> **EXERCISE DIRECTIONS**
Could you retype all of the records exactly, leaving out every picture?

> **STORED DATA**
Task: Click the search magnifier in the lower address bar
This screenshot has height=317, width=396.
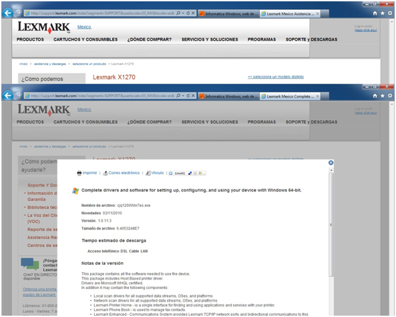Action: click(x=178, y=96)
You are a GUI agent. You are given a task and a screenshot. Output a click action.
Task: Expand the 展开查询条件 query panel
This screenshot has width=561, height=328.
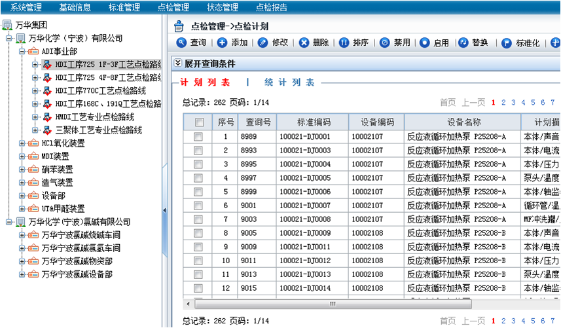coord(178,64)
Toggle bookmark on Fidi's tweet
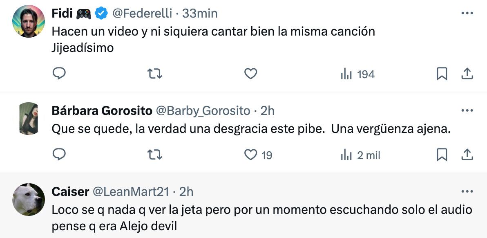This screenshot has height=238, width=487. click(x=442, y=74)
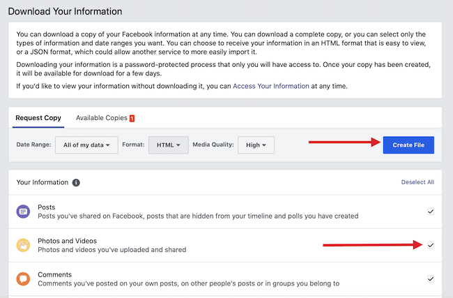Select the Photos and Videos row title
Viewport: 453px width, 298px height.
coord(68,241)
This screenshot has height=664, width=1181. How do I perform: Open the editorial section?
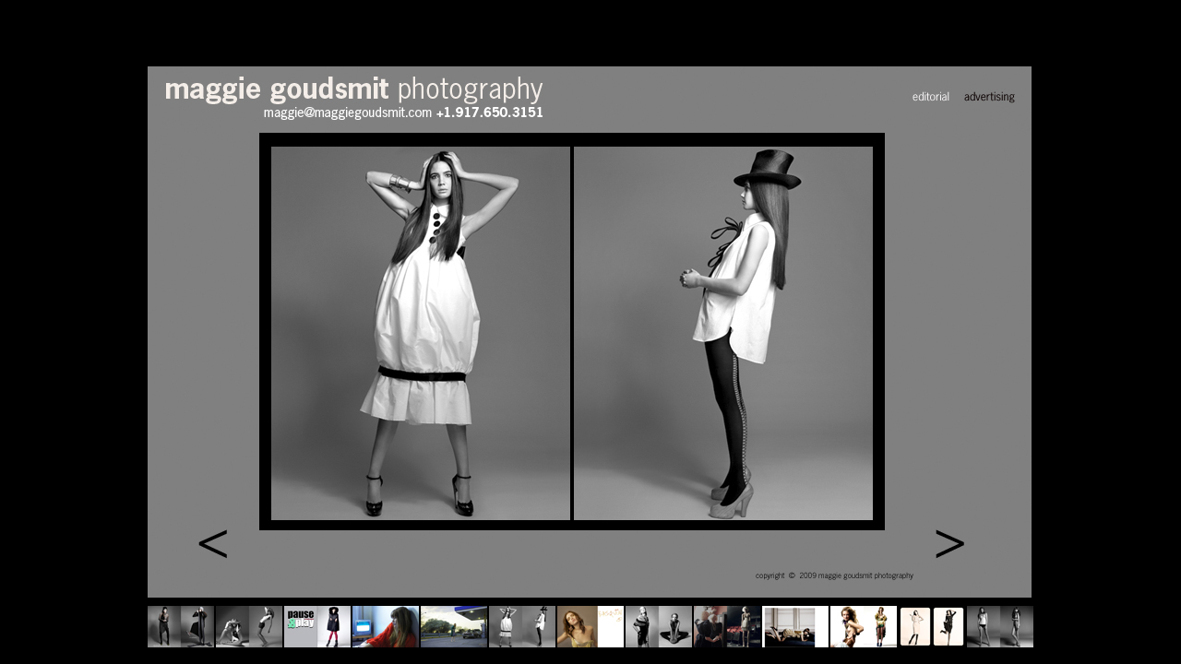coord(930,97)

> **SOLUTION**
Task: Click the search magnifier in the lower address bar
This screenshot has height=317, width=396.
Action: click(x=178, y=96)
You are a GUI agent. You are given a task and a screenshot. Output a click action.
Task: Expand the 展开查询条件 query panel
This screenshot has width=561, height=328.
coord(178,64)
Toggle bookmark on Fidi's tweet
This screenshot has height=238, width=487. click(x=442, y=74)
Select the Photos and Videos row title
Viewport: 453px width, 298px height.
coord(68,241)
This screenshot has height=664, width=1181. How do I perform: Open the editorial section?
coord(930,97)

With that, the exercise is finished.